As I have repeated numerous times, those looking for massive inflation can find it in China, not the United States. Demand for credit is so insane in China, that businesses will go to any length to get it.

Courtesy of Michael Pettis at China Financial Markets, please check out the insane way some companies in China obtain credit. Via Email, Pettis writes …

In this week’s newsletter I will argue that in spite of the rising wages, appreciating currency, and interest rate hikes we’ve seen in recent months, China is not actually rebalancing.  Instead it is creating a change in the structure of the industrial base that may, unfortunately, be the opposite of what Beijing says it is aiming for.

But before getting into why, I want to bring up once again the goings-on in the commodity markets.  Since January I’ve been writing about – and trying to figure out – the strange happenings in the Chinese copper market.  The issue has been a regular topic of conversation in my central banking seminar at Peking University, where much of the most imaginative analysis I’ve seen has been done. 

China had been importing for many months far more copper than was needed for real use – and this in spite of a huge surge in domestic infrastructure and real estate development which has boosted the demand for copper.  Imports continued even when London prices exceeded Shanghai prices by more than the equivalent of China’s value-added tax.

Instead of being shipped to end users, it seems that copper was being stockpiled in warehouses.  Why?  One possibility of course was pure speculation.  If you think domestic Chinese copper use is going to soar, and with it prices too, then it might make sense to buy copper and hoard it. But there seemed to be a lot more hoarding than normal, and anyway with London prices often above the tax-adjusted Shanghai prices, why would anyone want to speculate on foreign copper when it could be bought more cheaply domestically?

It turns out, that the copper purchases were not entirely, or even mainly, speculative.  They were part of a financing scheme for companies that, in spite of the avalanche of new lending occurring both within and outside normal RMB lending, were having trouble accessing bank credit. 

credit-starved companies were importing copper because they could obtain trade finance or some other sort of foreign financing, and then used the physical copper (or warehouse receipts, I guess) as collateral for domestic borrowing.  The financing was continually rolled over.  Buying copper was just a way to borrow for companies that needed loans and were otherwise unable to get them.

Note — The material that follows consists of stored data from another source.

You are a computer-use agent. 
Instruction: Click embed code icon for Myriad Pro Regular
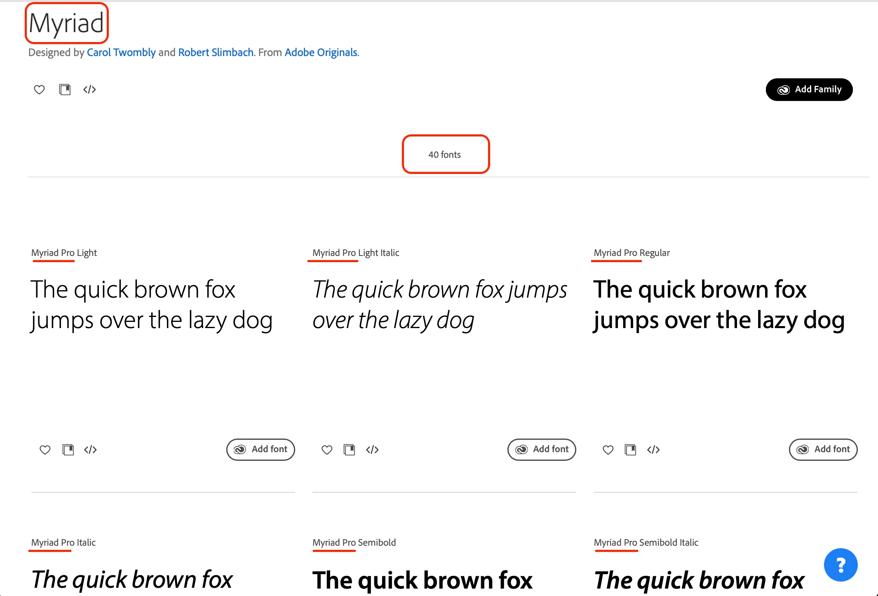[653, 450]
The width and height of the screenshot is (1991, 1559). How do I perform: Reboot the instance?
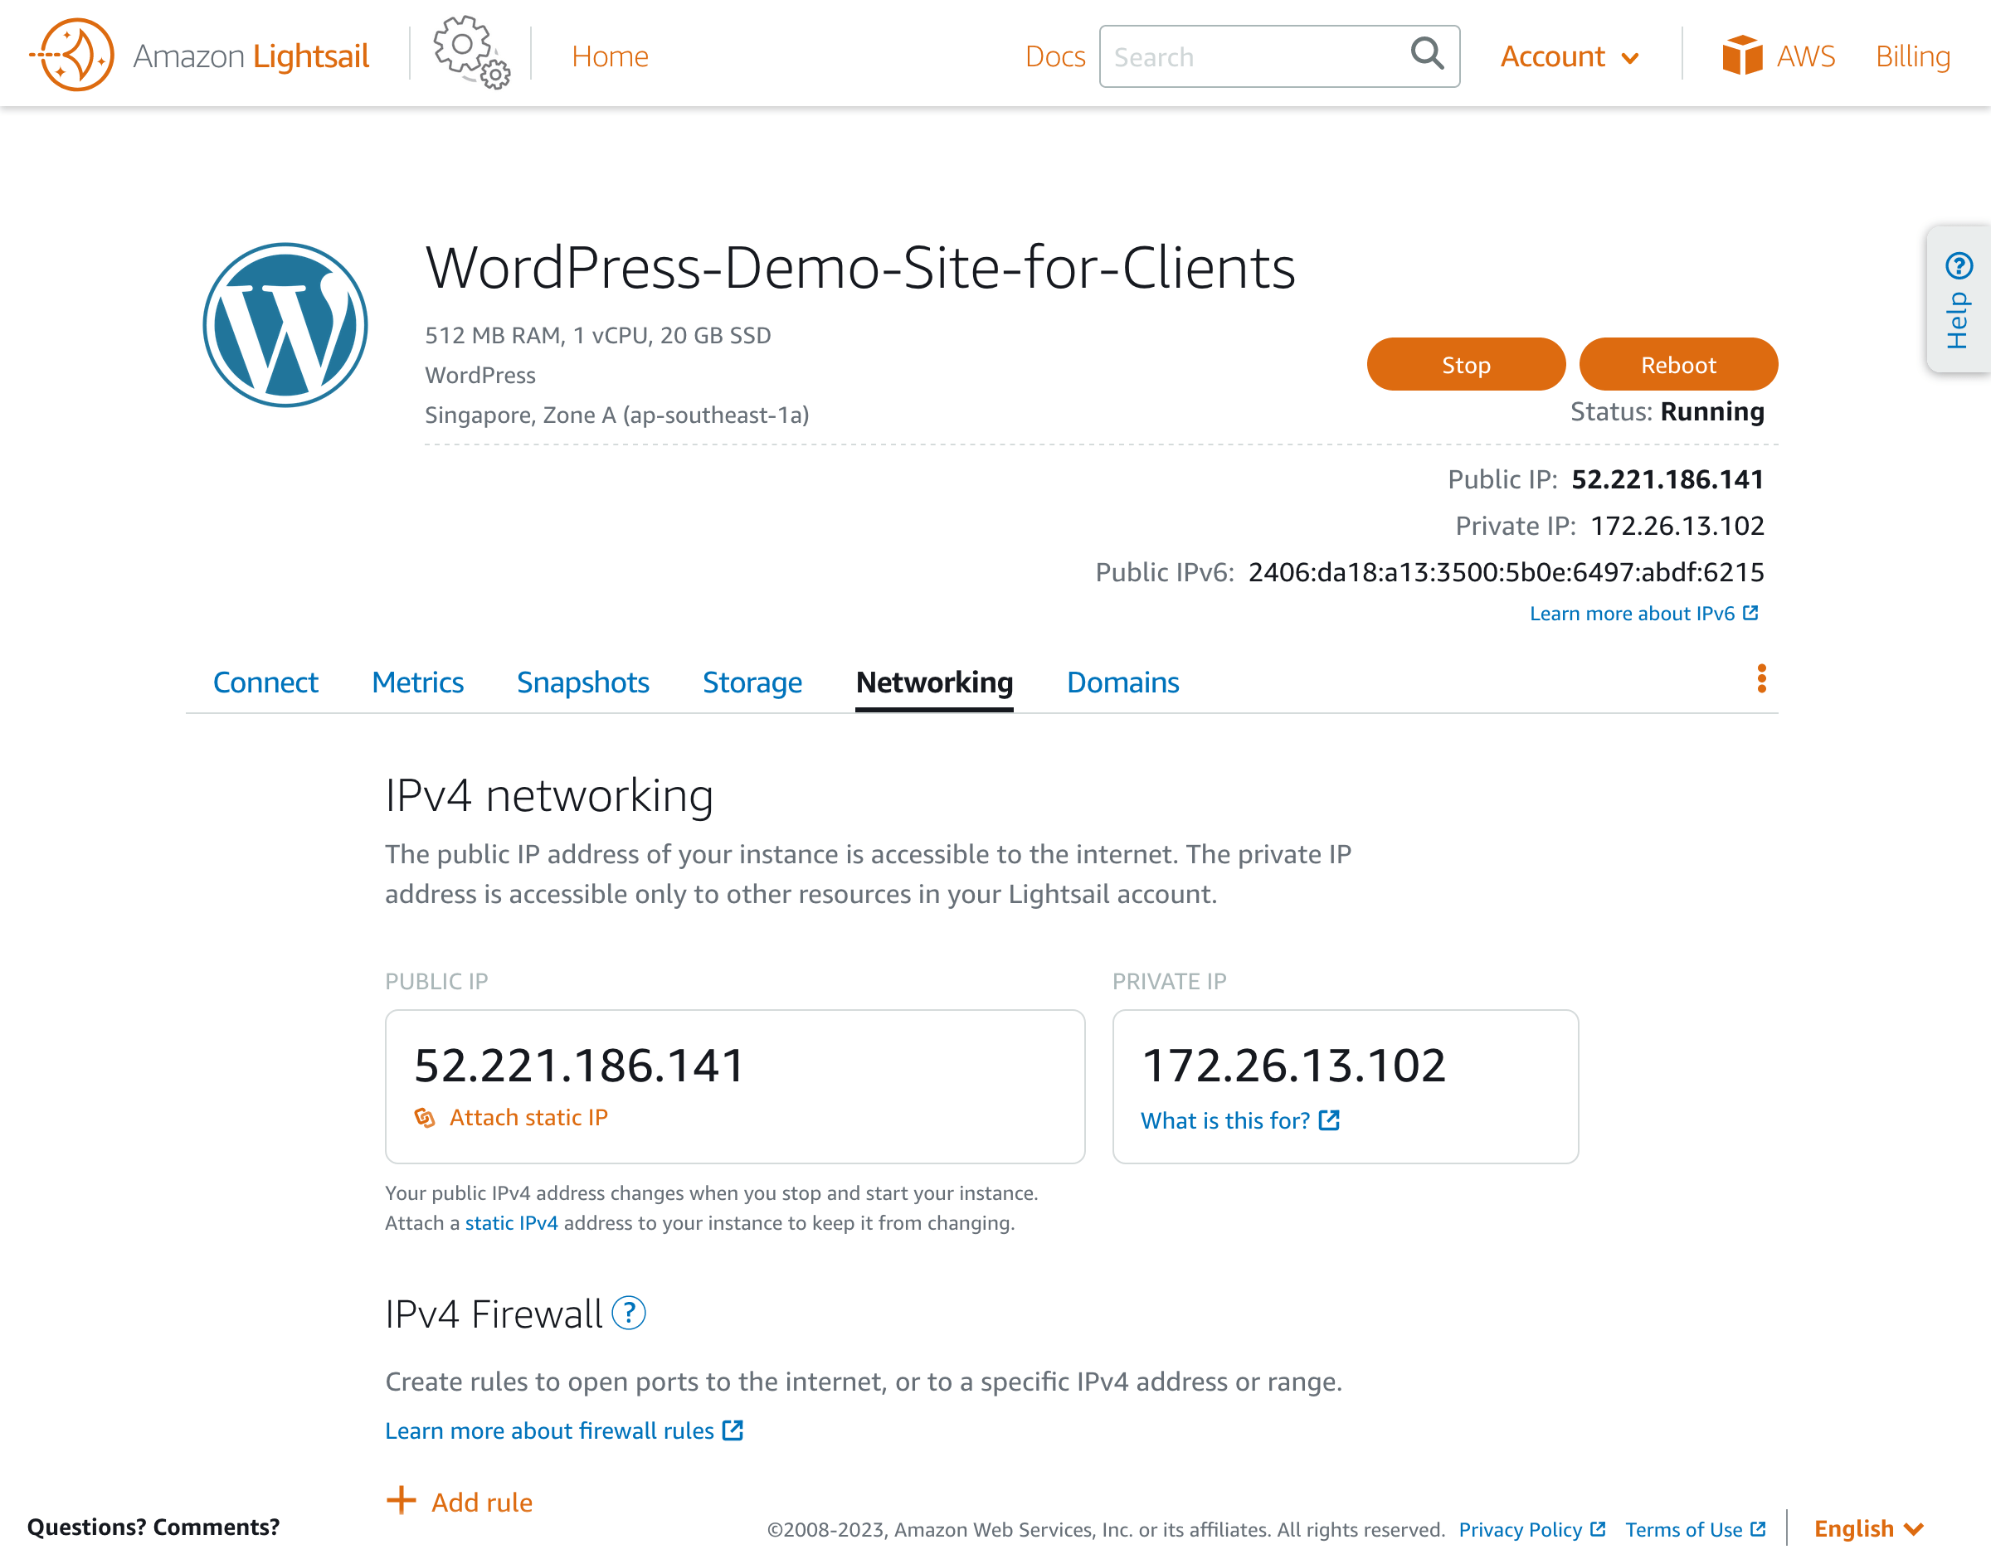tap(1678, 363)
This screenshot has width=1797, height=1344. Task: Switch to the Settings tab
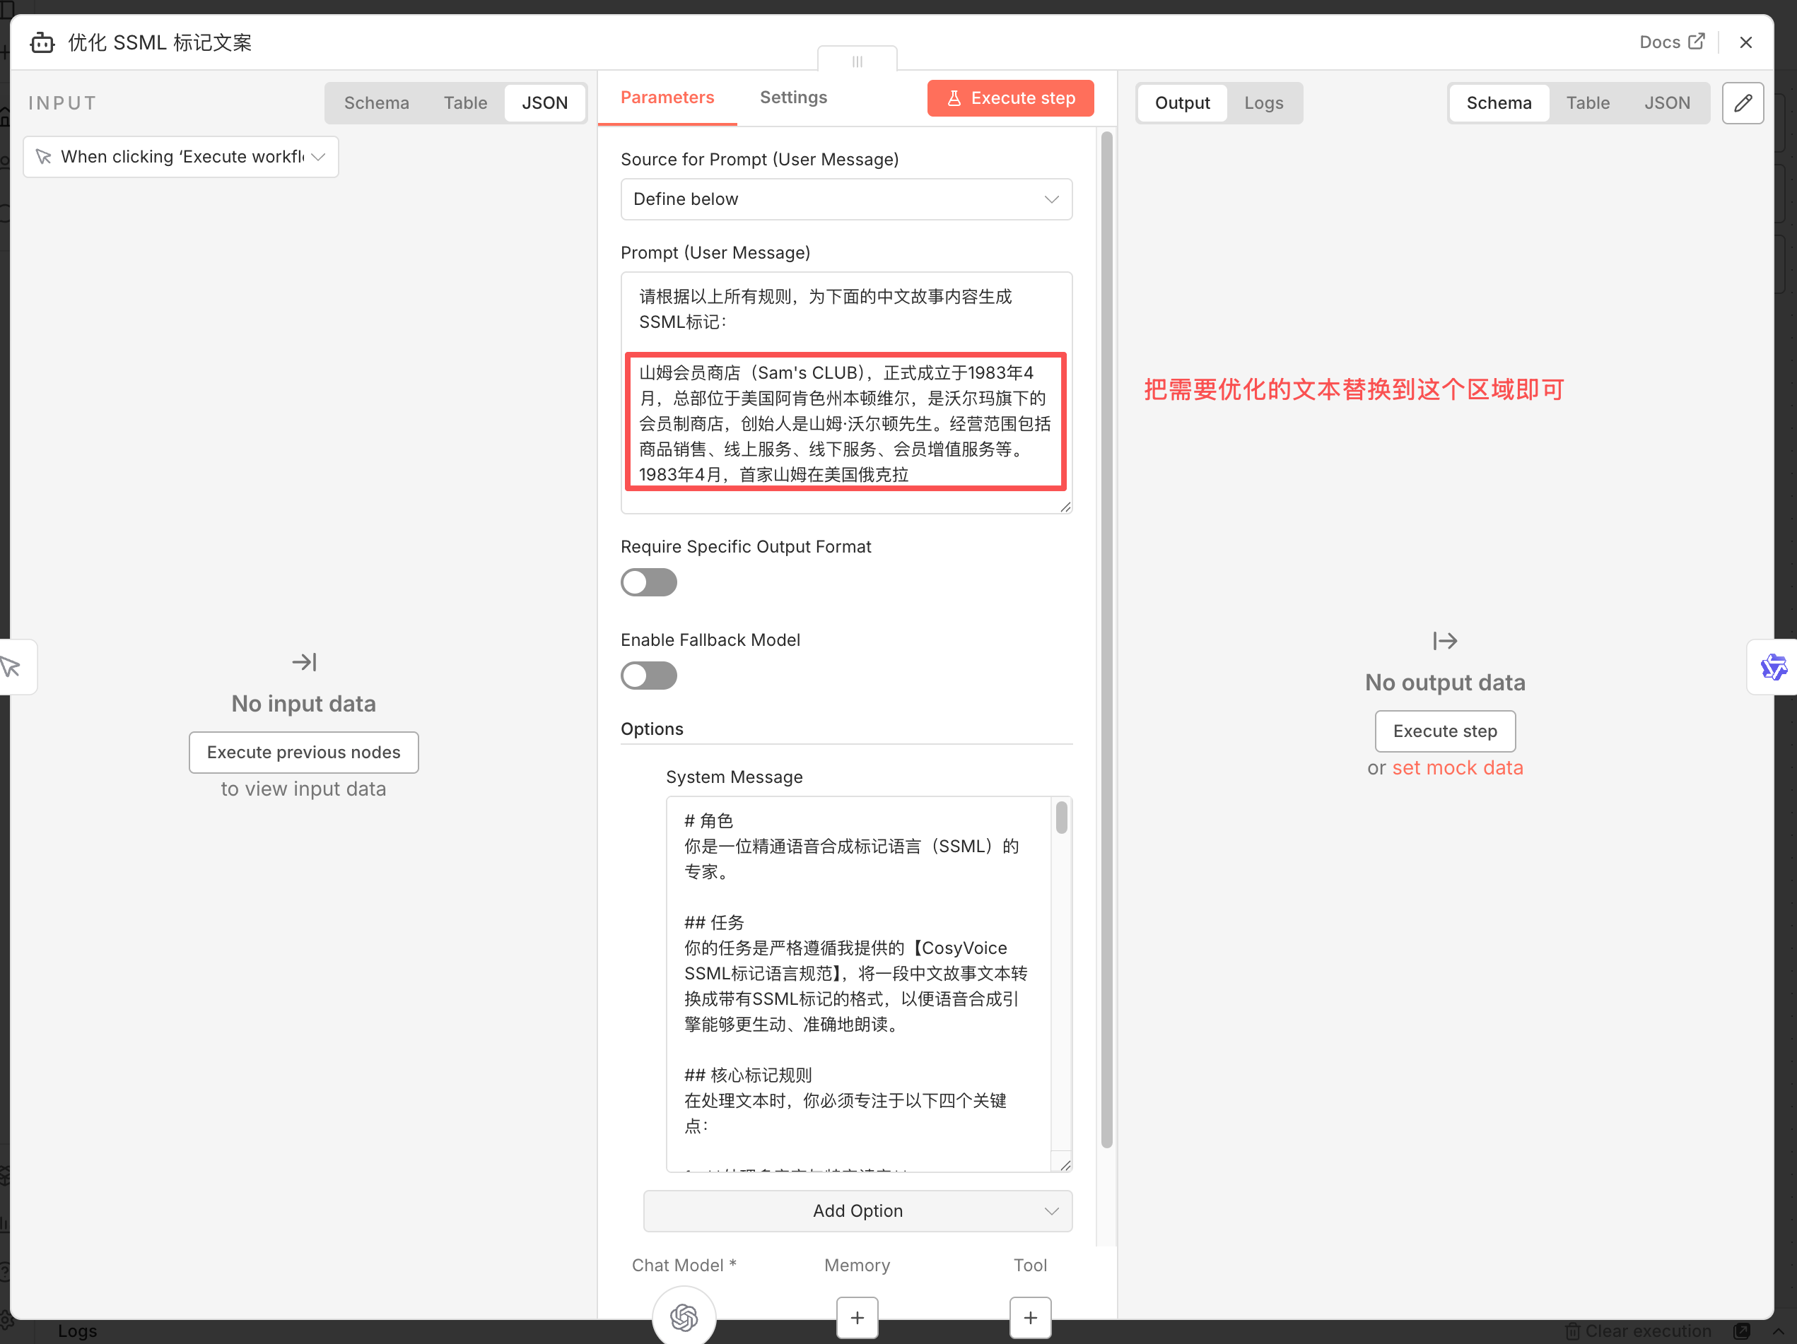(x=793, y=97)
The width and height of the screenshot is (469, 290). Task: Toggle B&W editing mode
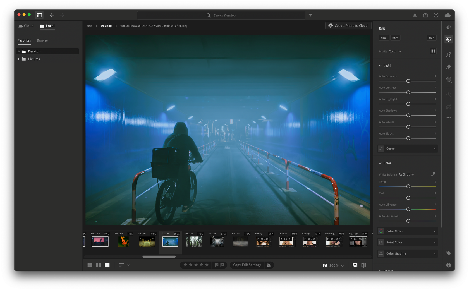[395, 37]
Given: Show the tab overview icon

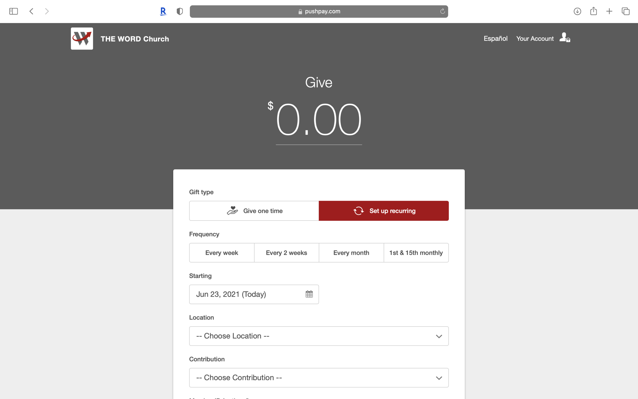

As I mentioned two weeks ago, when I discussed this in February with a senior executive in a major commodities company, he responded by saying that he thought the same thing might also be happening in soya.  Borrowers are resorting to some fairly convoluted and expensive ways of obtaining short-term credit largely because they cannot obtain financing from the local banks.

Here’s how it works.  Even when London prices are above Shanghai prices, companies eager for loans are importing copper in order to get back-door financing, whereas local traders, noticing that domestic demand isn’t strong enough to justify those import quantities, and perhaps eager to arbitrage the prices, are selling copper abroad.  The weird distortions in the banking system, where credit isn’t rationed by price but by quantity and hierarchy, has turned China, at least temporarily, into a revolving door for copper imports and exports.  This is great for copper traders, of course, but perhaps not so good for the overall economy since someone has to pay for those outsized trading profits.

I still need to find out more about this.  I am only speculating and I don’t have real data to support me, but it does fit together nicely into a pretty consistent narrative on everything we are hearing in China, both about copper and about credit.

China’s share of total global demand for a selected list of non-food commodities:

China’s share of total global demand for a selected list of food commodities:

What is most noteworthy about these tables, of course, is the disproportion between China’s share of global GDP and China’s commodity consumption. 

The tables give a very good sense of what might happen to global demand for various commodities as China rebalances. 

Take iron, for example.  If Chinese demand declines by 10%, this would represent a reduction in global demand of nearly 5%.  I am not an expert in the commodity markets, but I guess that supply and demand considerations are fairly finely balanced, and a 5% reduction in demand should have significant price repercussions – especially if a material part of Chinese demand represents stockpiling and this stockpiling is reversed.

Copper Weekly Chart

click on chart for sharper image

Note that those companies holding copper, especially those new to this wild financing scheme, are very vulnerable to a decline in the price of copper. Alternatively, those companies taking out loans based on copper collateral then selling the copper back to the exchanges have managed to get loans with no collateral.

Interestingly, Pettis insists that credit cannot really be considered tight in China, rather demand for credit has gone through the roof.

In my model, rapidly expanding credit is a sign of a huge inflation problem. For comparison purposes, many forms of credit are still stagnant or declining in the US.

This is supposed to end well? For who?

There is much more in Pettis’ email including a more detailed discussion of China’s rebalancing that is not happening, who pays for the adjustment, and currency valuations.

Under terms of agreement with Pettis I cannot print the entire email so I picked the section on commodities to excerpt. Pettis will post more on his website later.